**DIRECTIONS FOR THIS TASK**
Return, without alteration, the lines of the data from the one containing "Find the location" through the end of the data, inclusive, leaving out the pictures.

**DATASET CONTENT**
= = = = =
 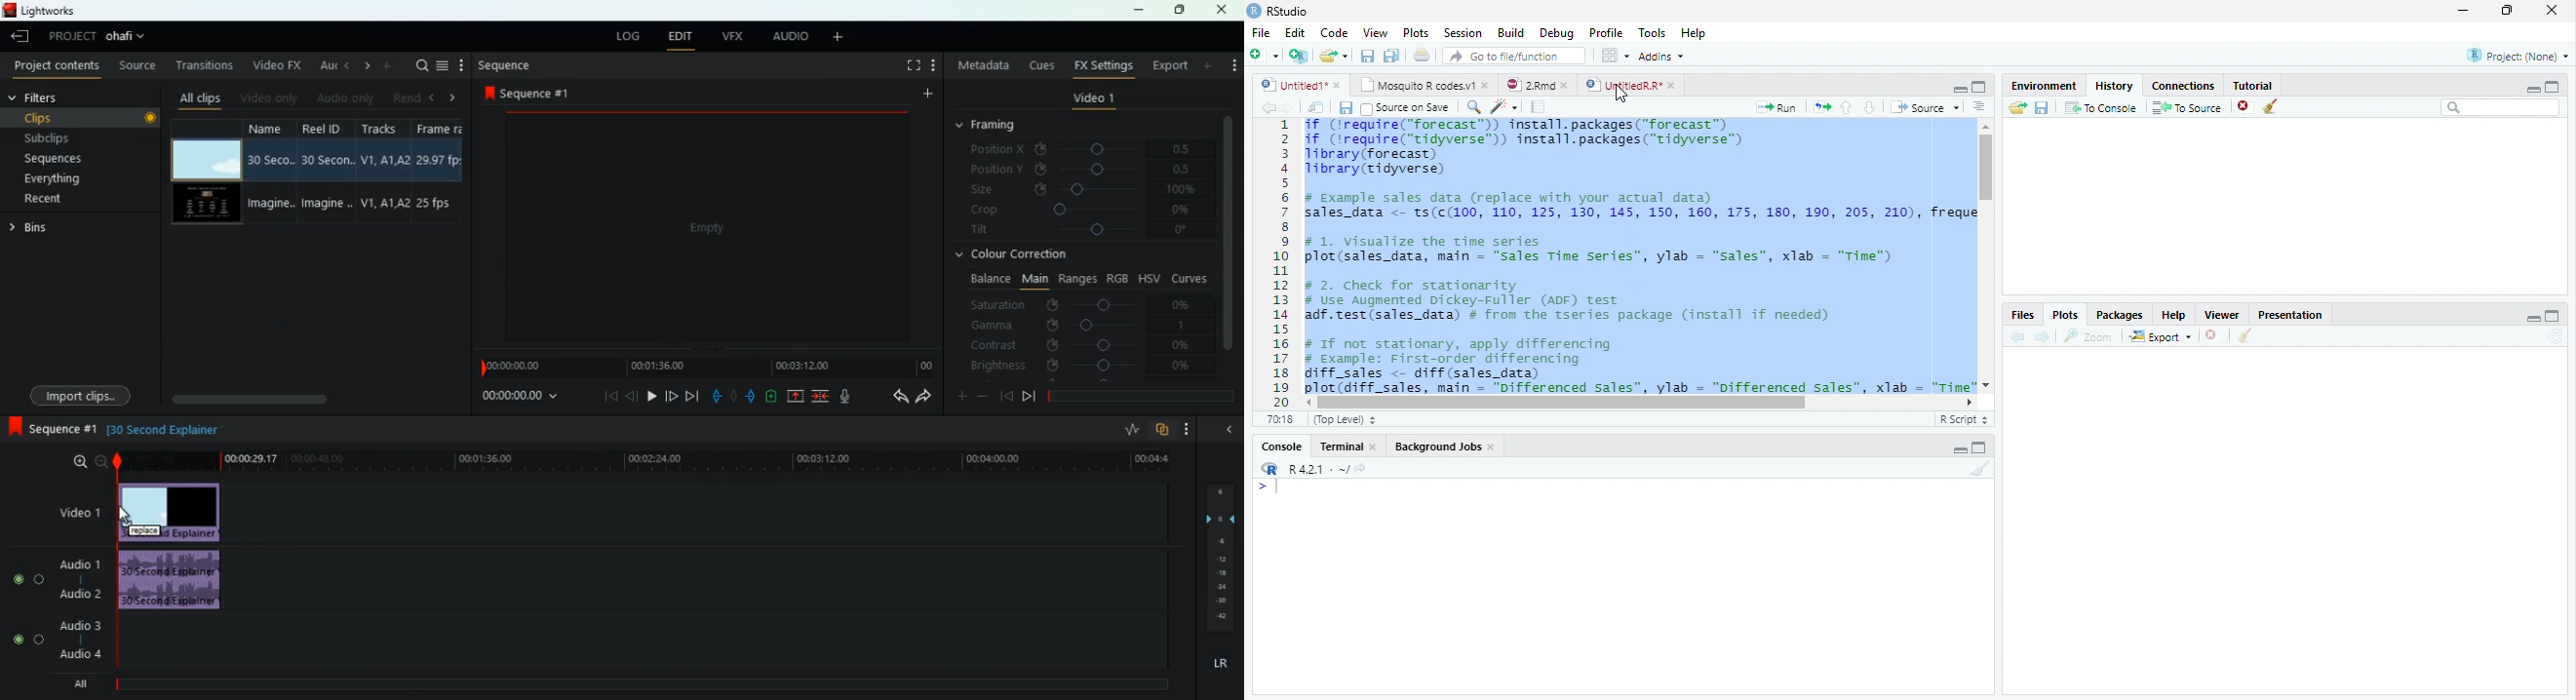 What do you see at coordinates (1415, 31) in the screenshot?
I see `Plots` at bounding box center [1415, 31].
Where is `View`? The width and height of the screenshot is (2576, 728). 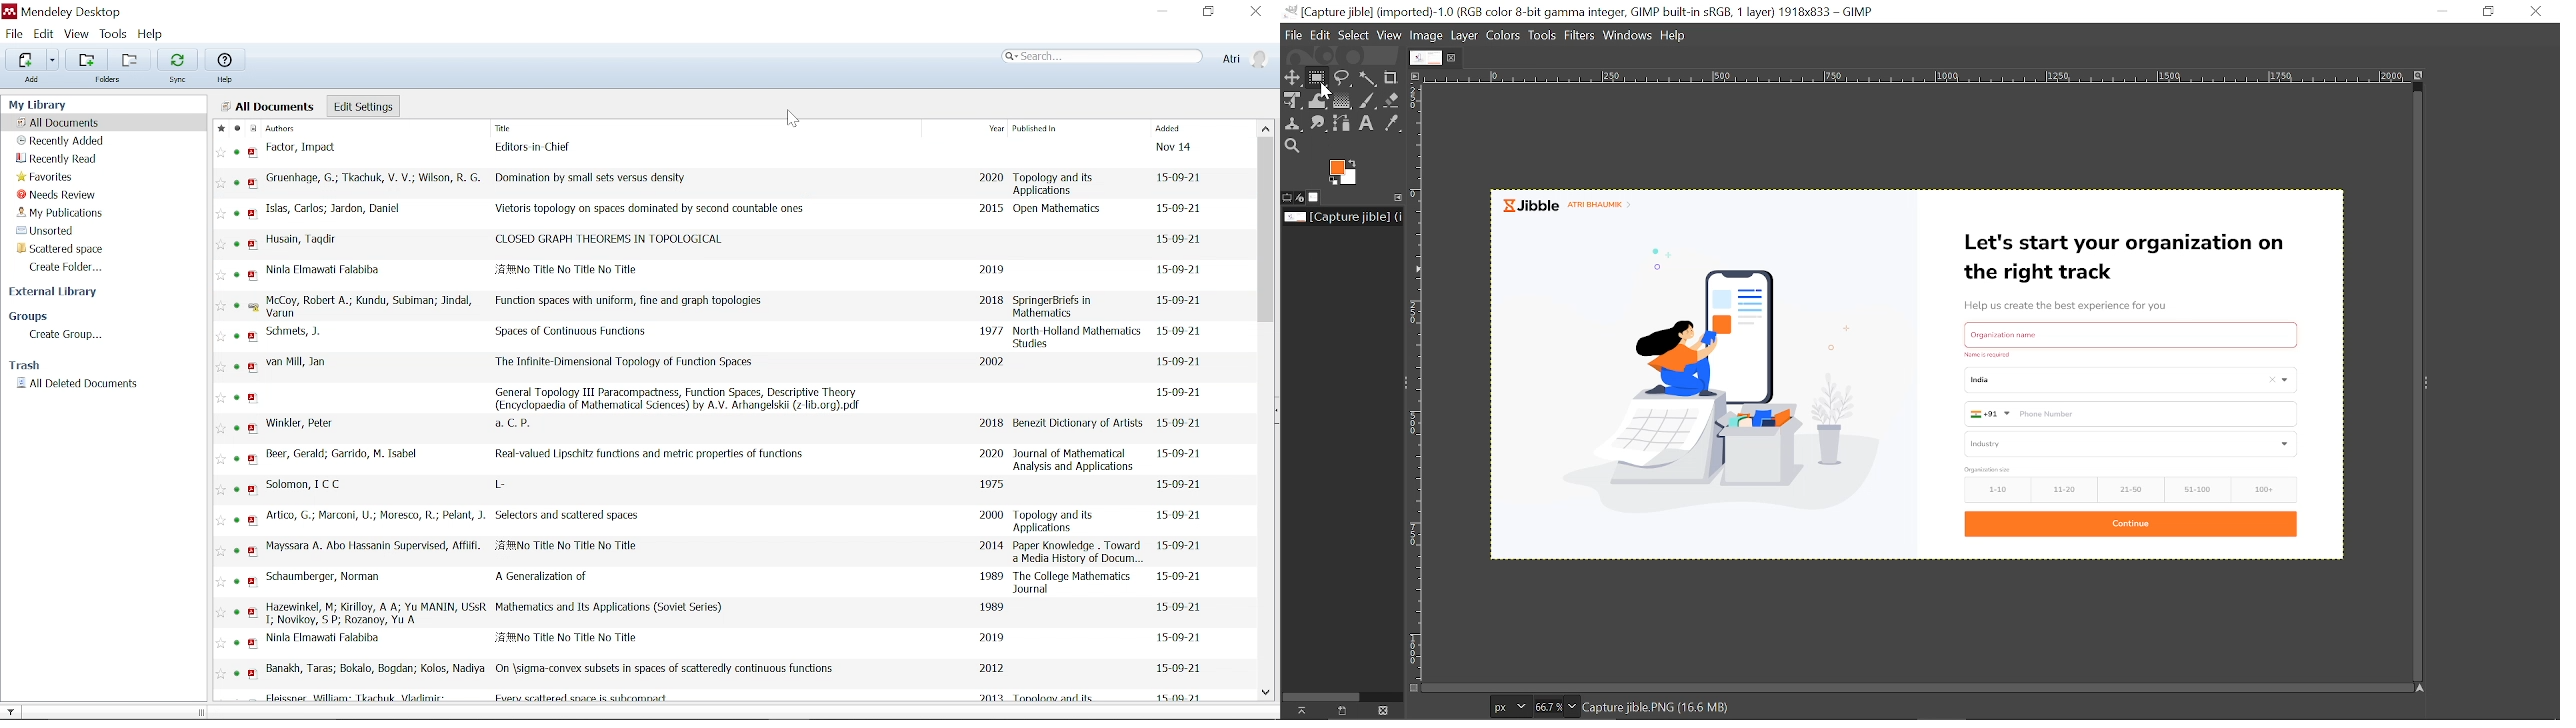 View is located at coordinates (78, 34).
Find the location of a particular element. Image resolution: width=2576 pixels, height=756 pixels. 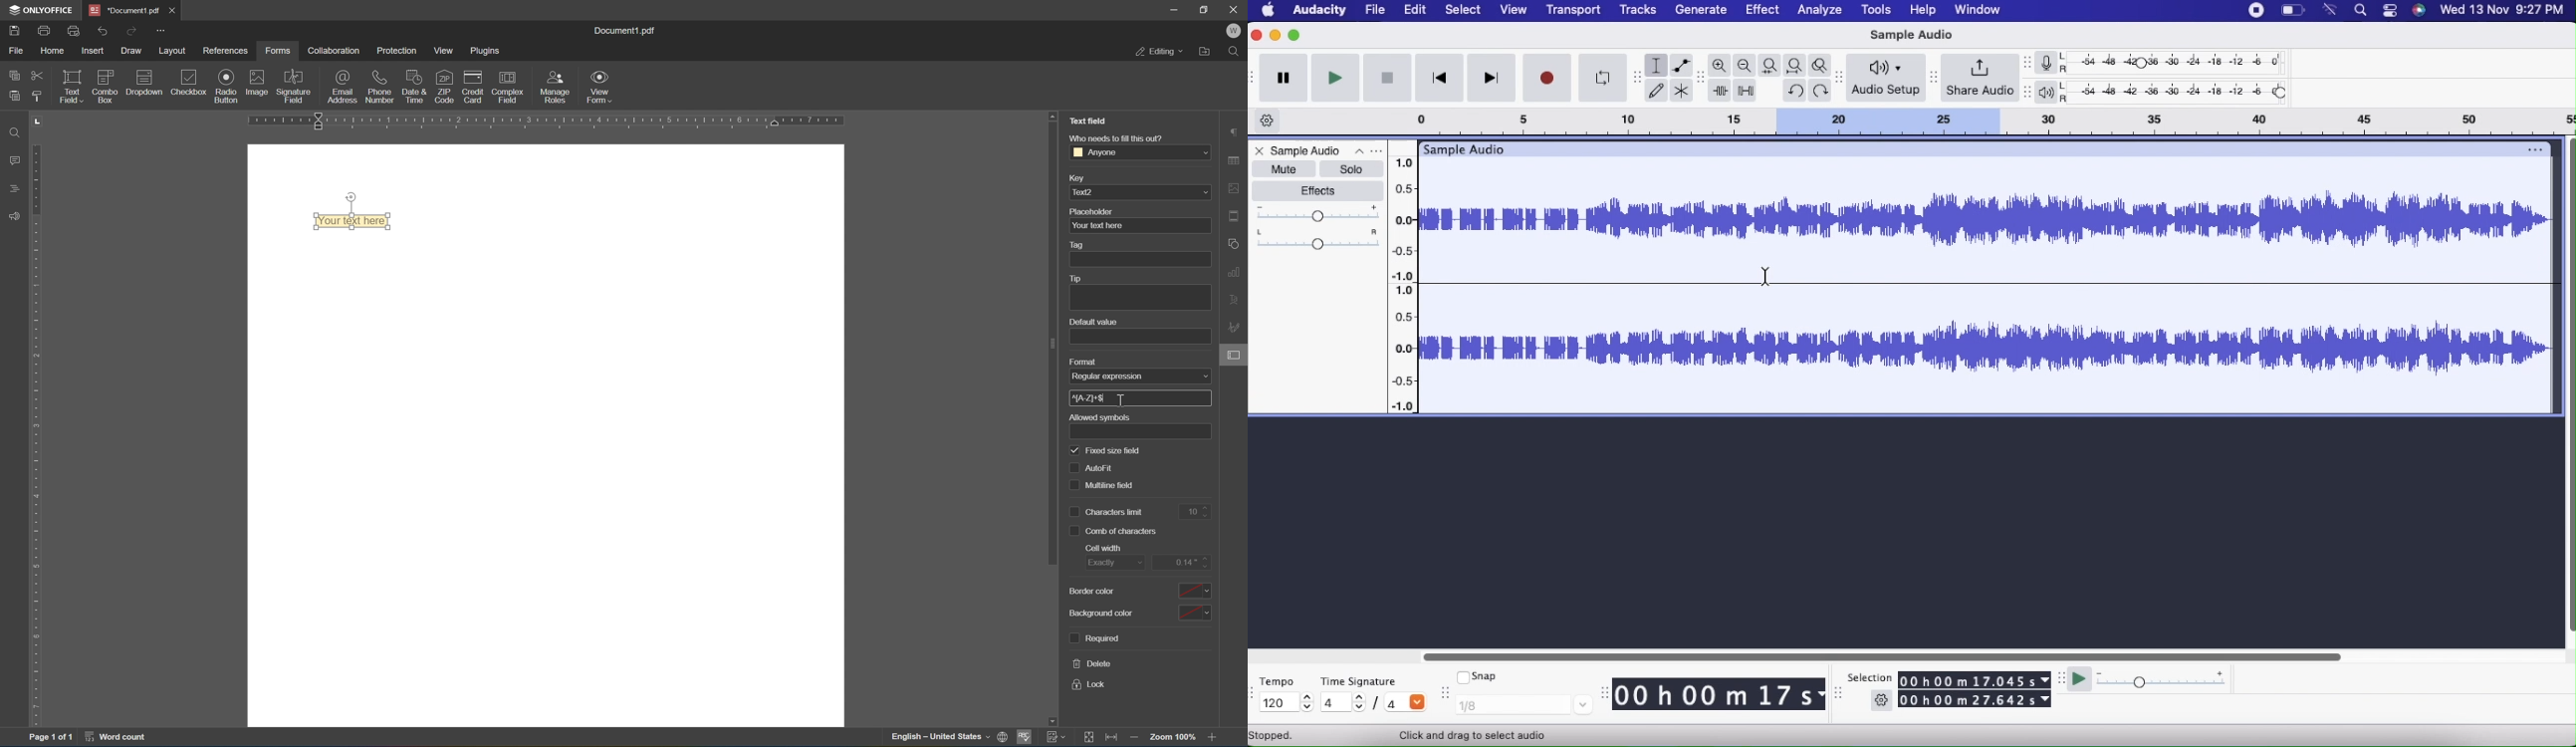

Zoom out is located at coordinates (1746, 66).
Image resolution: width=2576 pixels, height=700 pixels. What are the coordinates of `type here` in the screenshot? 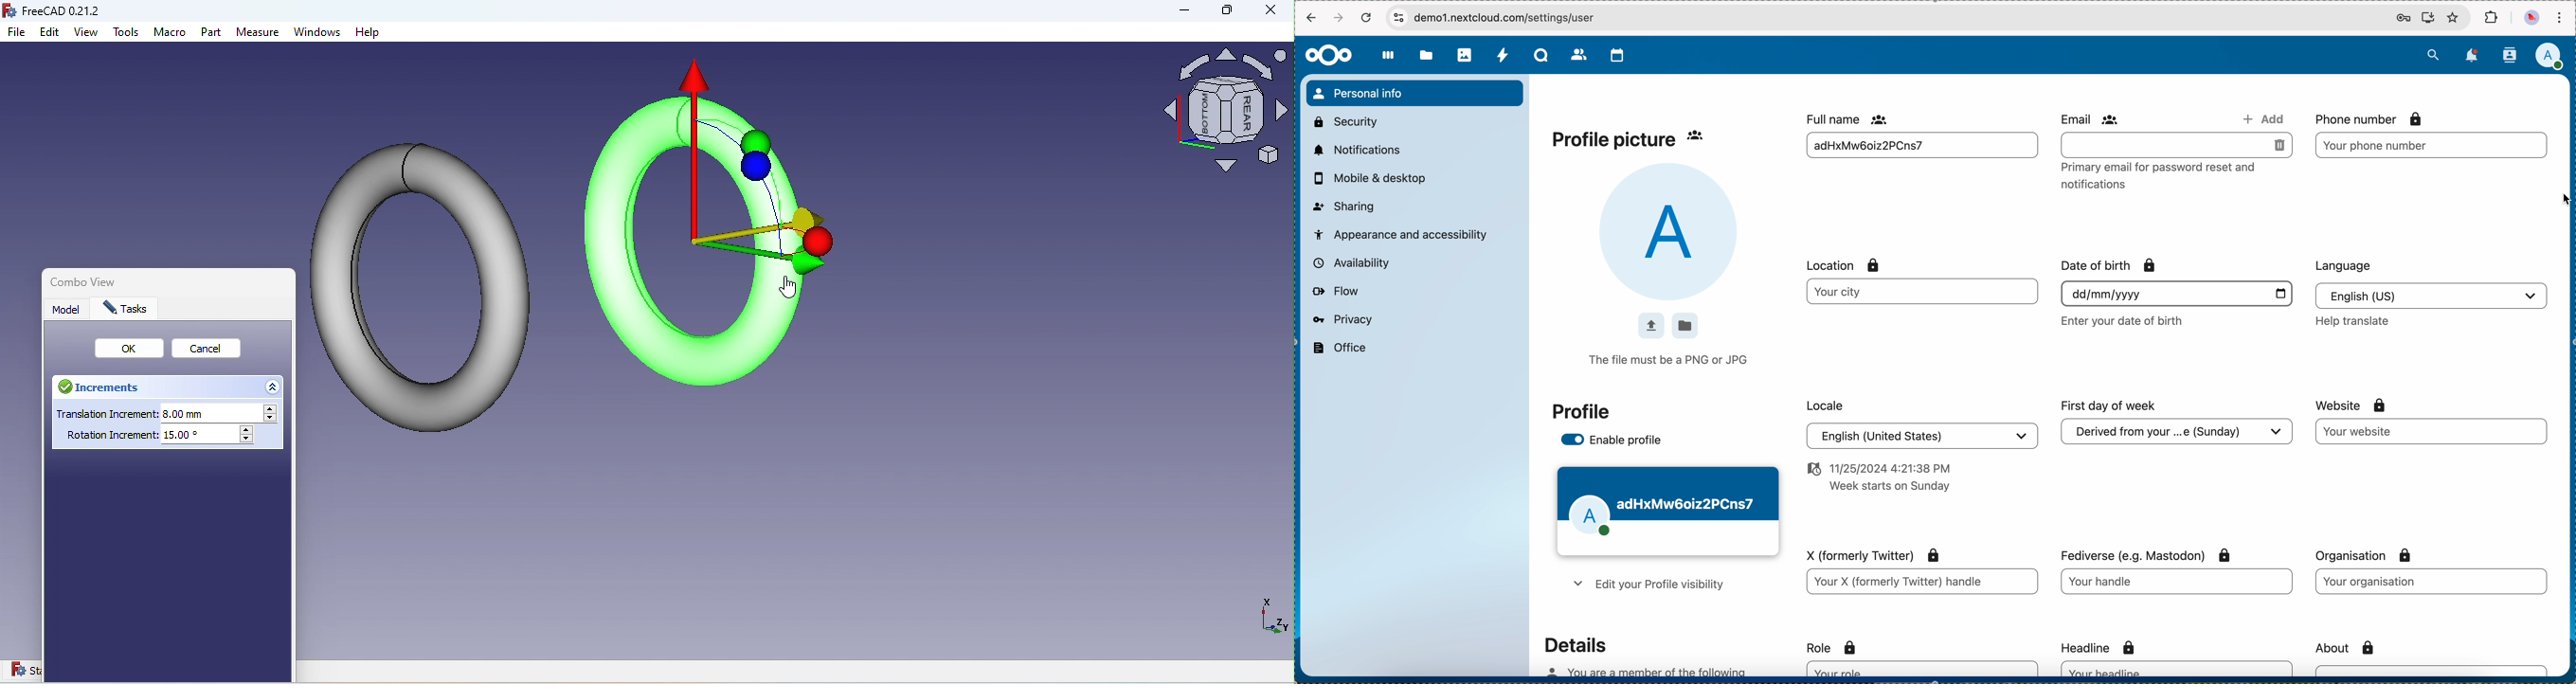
= = = = =
**RESULT FOR THIS TASK**
Find the location of a particular element. Image resolution: width=2576 pixels, height=756 pixels. 

Zoom out is located at coordinates (1746, 66).
Image resolution: width=2576 pixels, height=700 pixels. What are the coordinates of `type here` in the screenshot? 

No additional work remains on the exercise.